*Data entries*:
╭──

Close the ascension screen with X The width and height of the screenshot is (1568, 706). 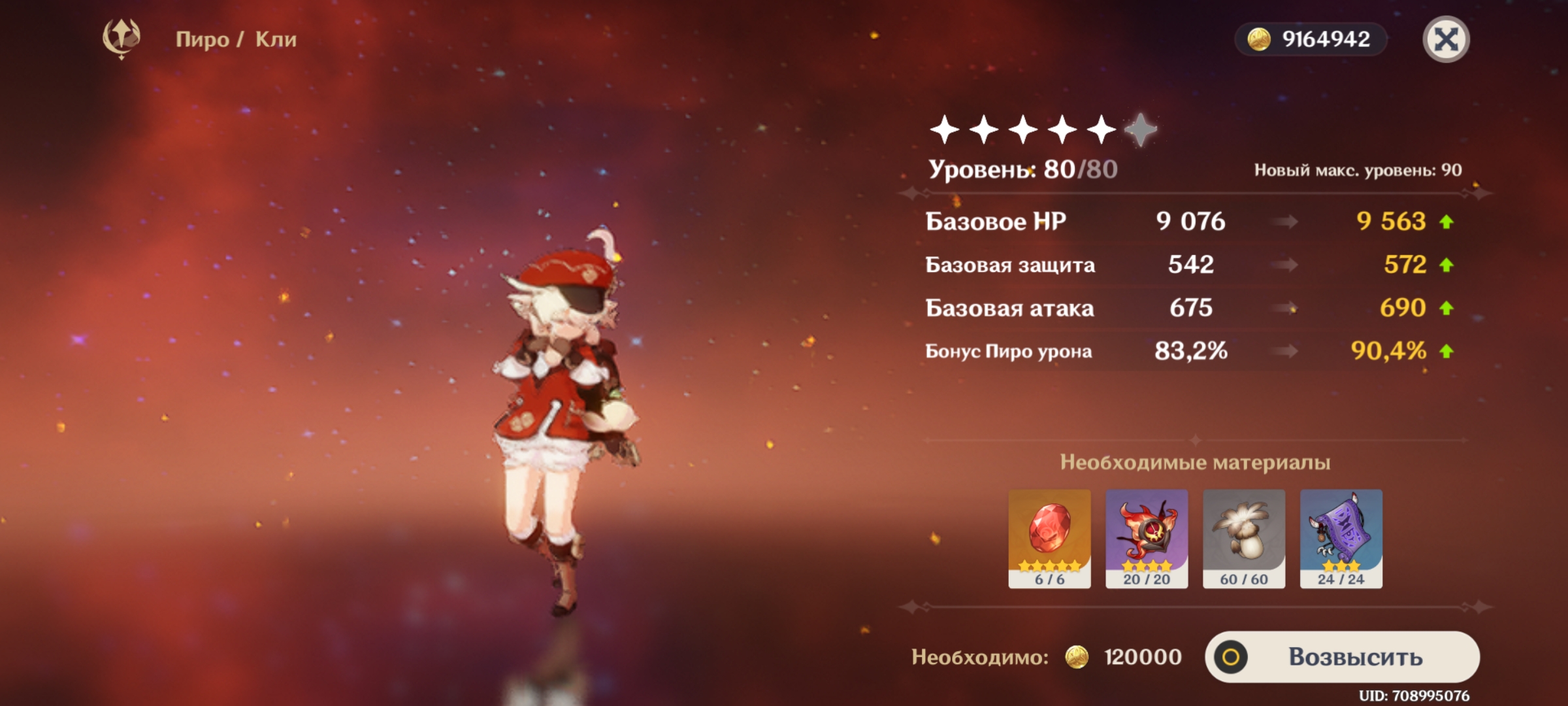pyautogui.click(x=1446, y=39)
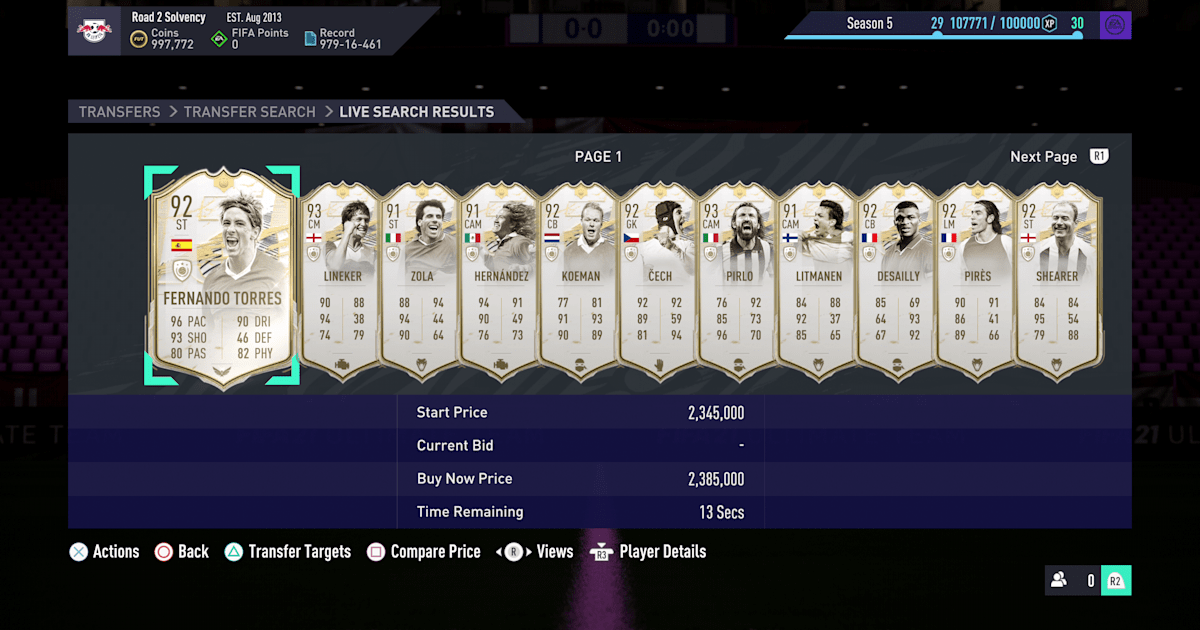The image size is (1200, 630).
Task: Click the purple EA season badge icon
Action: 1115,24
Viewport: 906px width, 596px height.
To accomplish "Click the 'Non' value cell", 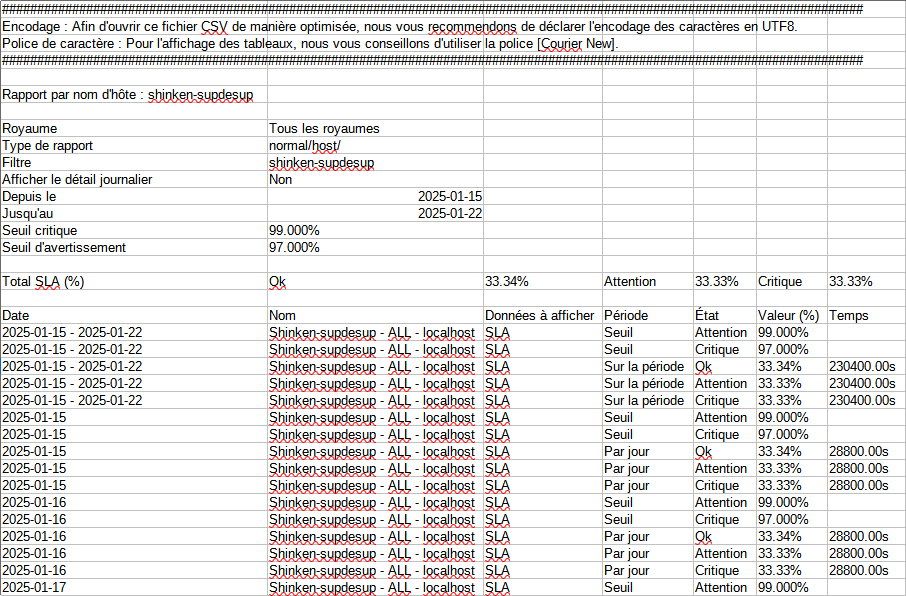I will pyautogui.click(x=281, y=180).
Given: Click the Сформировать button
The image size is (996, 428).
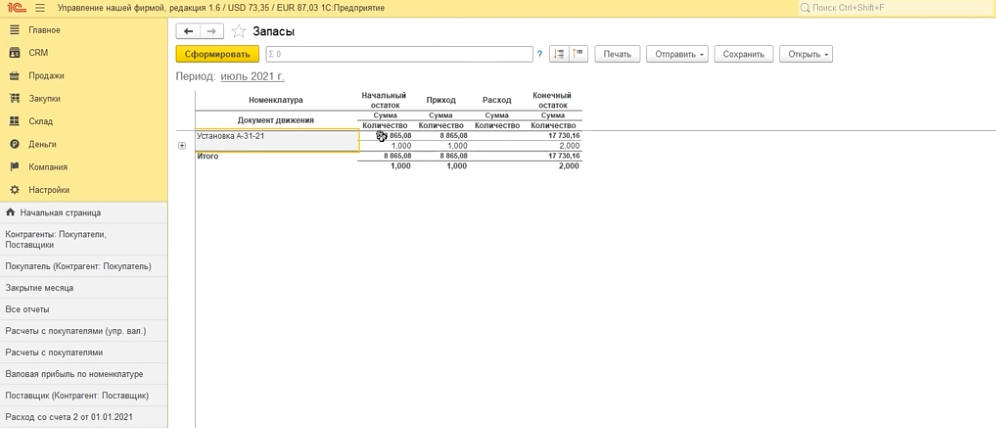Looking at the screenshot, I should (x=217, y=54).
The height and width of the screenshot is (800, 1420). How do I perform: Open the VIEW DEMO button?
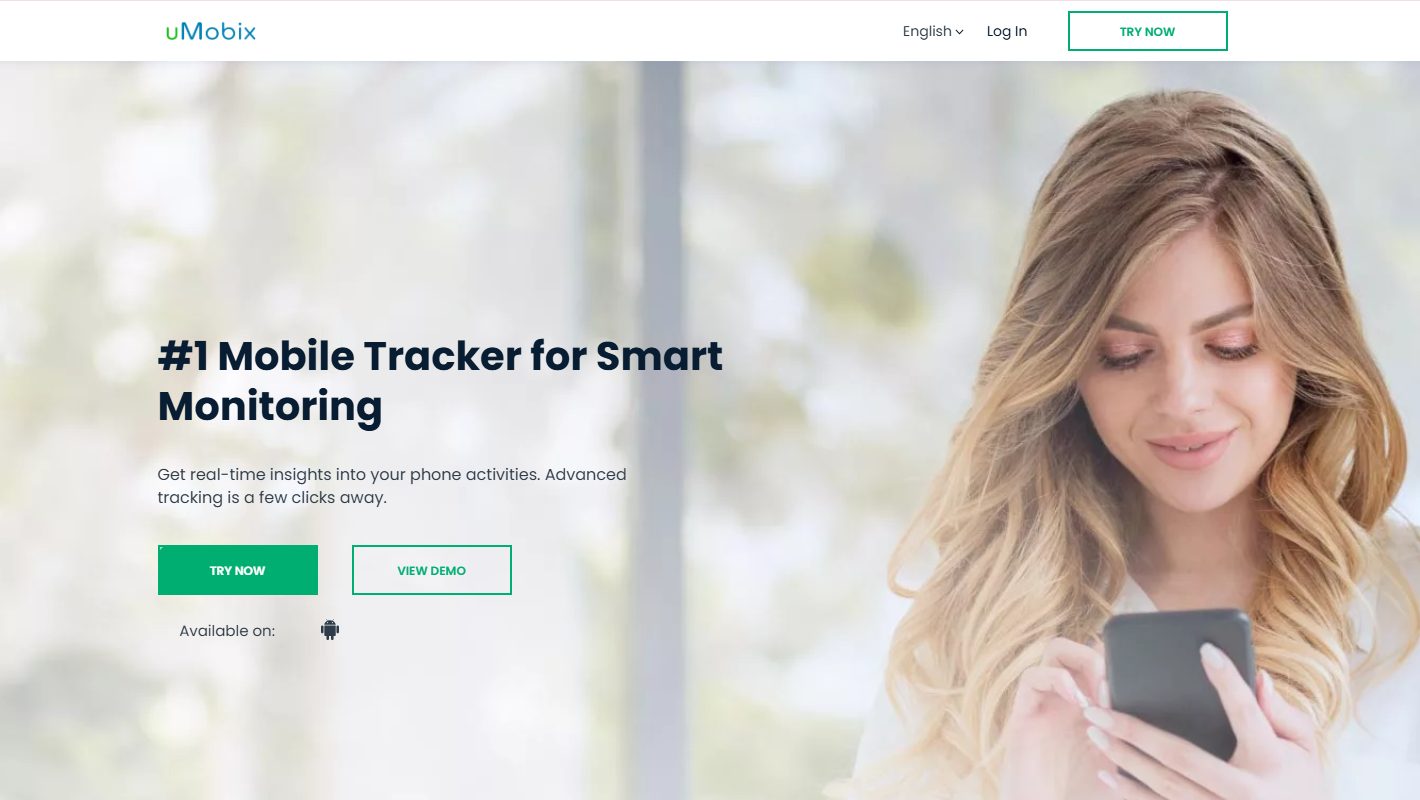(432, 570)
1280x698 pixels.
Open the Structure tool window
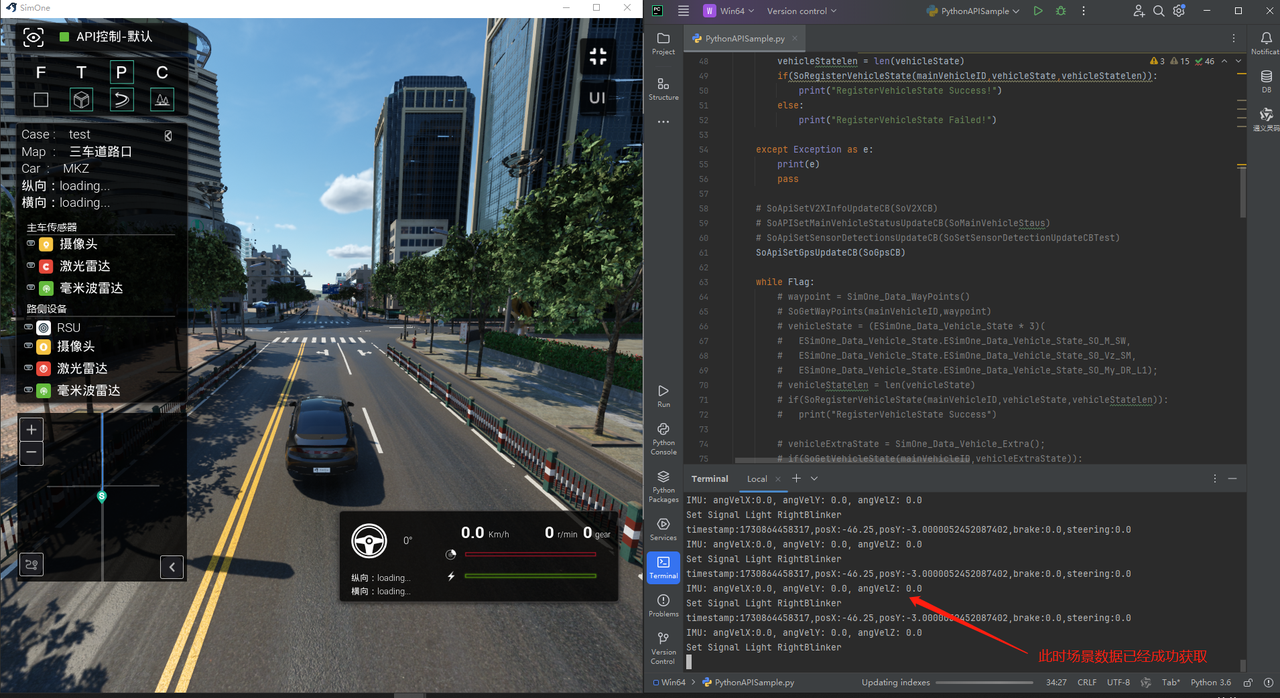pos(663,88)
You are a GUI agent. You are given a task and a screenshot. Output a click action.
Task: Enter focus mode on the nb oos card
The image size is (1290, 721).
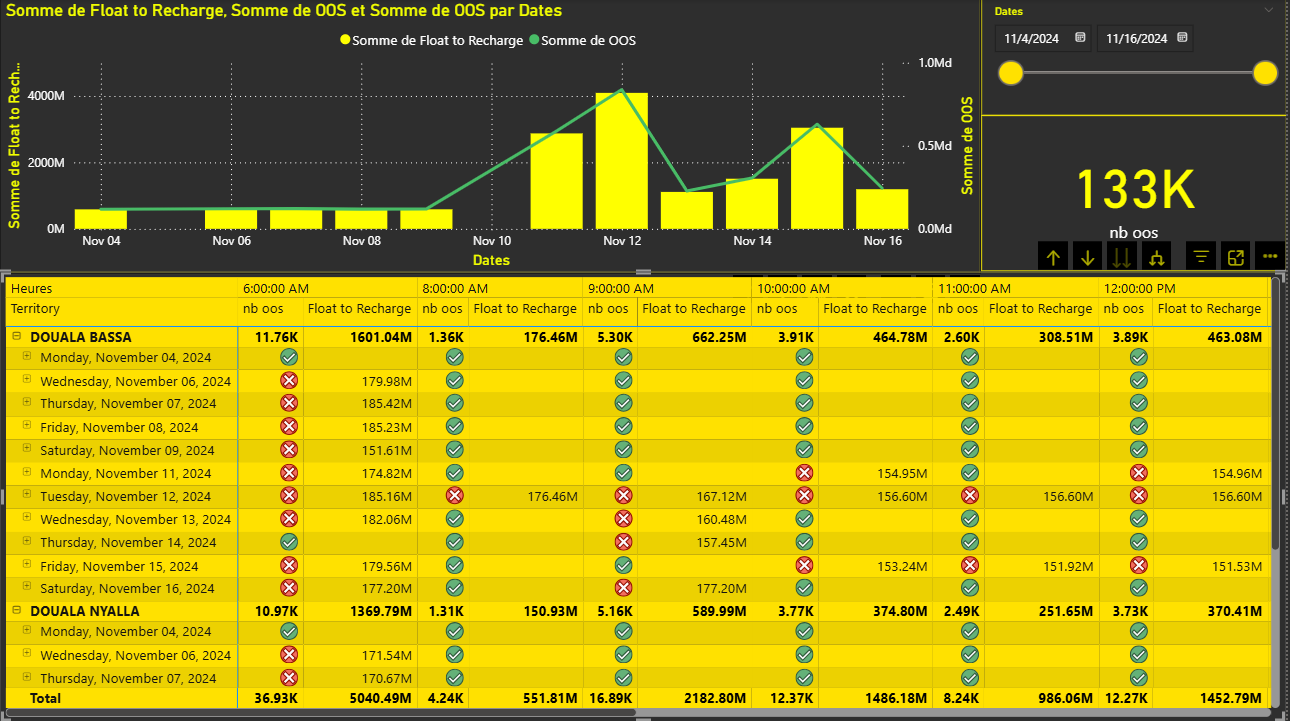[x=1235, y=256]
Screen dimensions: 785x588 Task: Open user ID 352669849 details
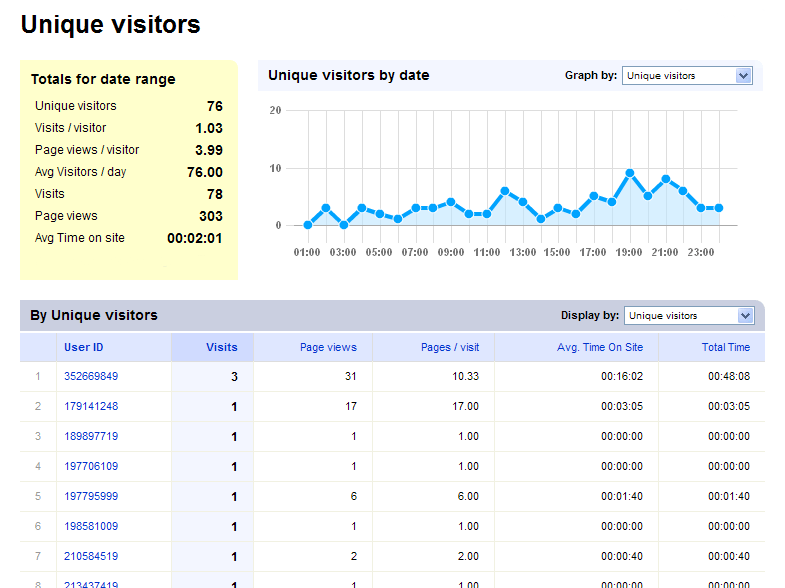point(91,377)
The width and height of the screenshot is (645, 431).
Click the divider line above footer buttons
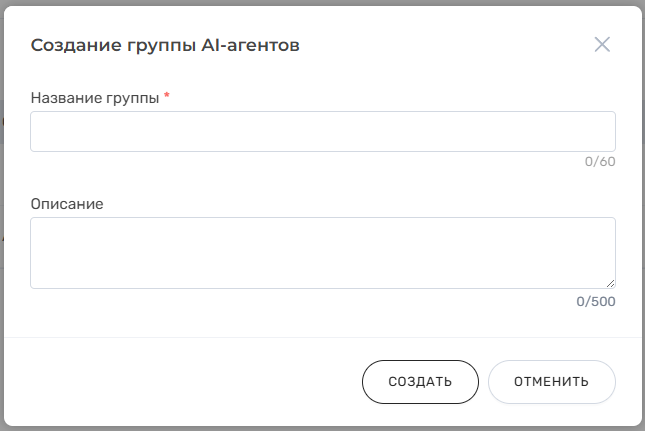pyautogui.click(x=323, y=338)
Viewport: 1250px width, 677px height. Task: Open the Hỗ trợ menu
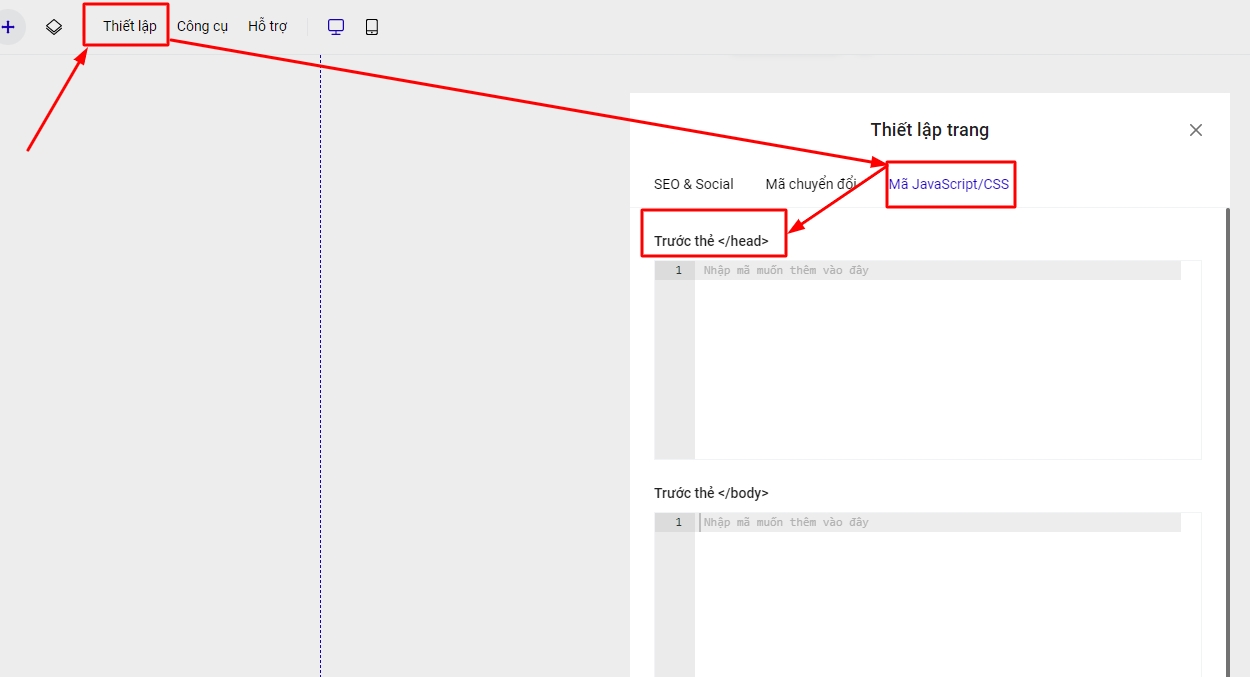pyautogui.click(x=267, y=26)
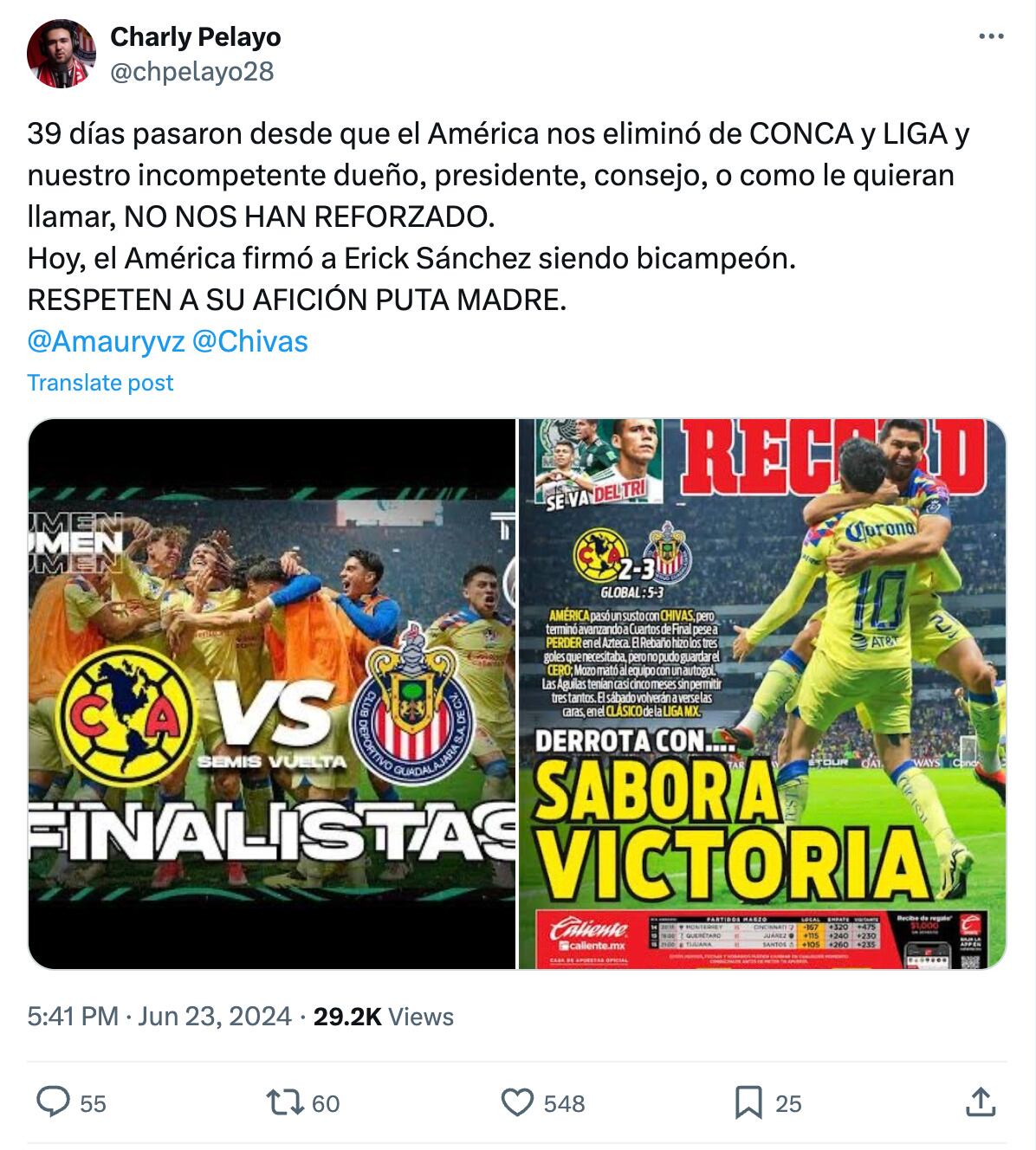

╰──

*Exercise requirements*: The lines from the one containing "1280x698 pixels." to the last line of the records, both included: print exactly those and nothing else, leaving out any pictures.

*Exercise response*:
1280x698 pixels.
Open the Structure tool window
pos(663,88)
You are a GUI agent. You are given a task and a screenshot. Output a click action.
Task: Enter focus mode on the nb oos card
The image size is (1290, 721).
[x=1235, y=256]
Screen dimensions: 785x588 Task: Open user ID 352669849 details
point(91,377)
The width and height of the screenshot is (645, 431).
Click the divider line above footer buttons
pyautogui.click(x=323, y=338)
Viewport: 1250px width, 677px height. Task: Open the Hỗ trợ menu
pyautogui.click(x=267, y=26)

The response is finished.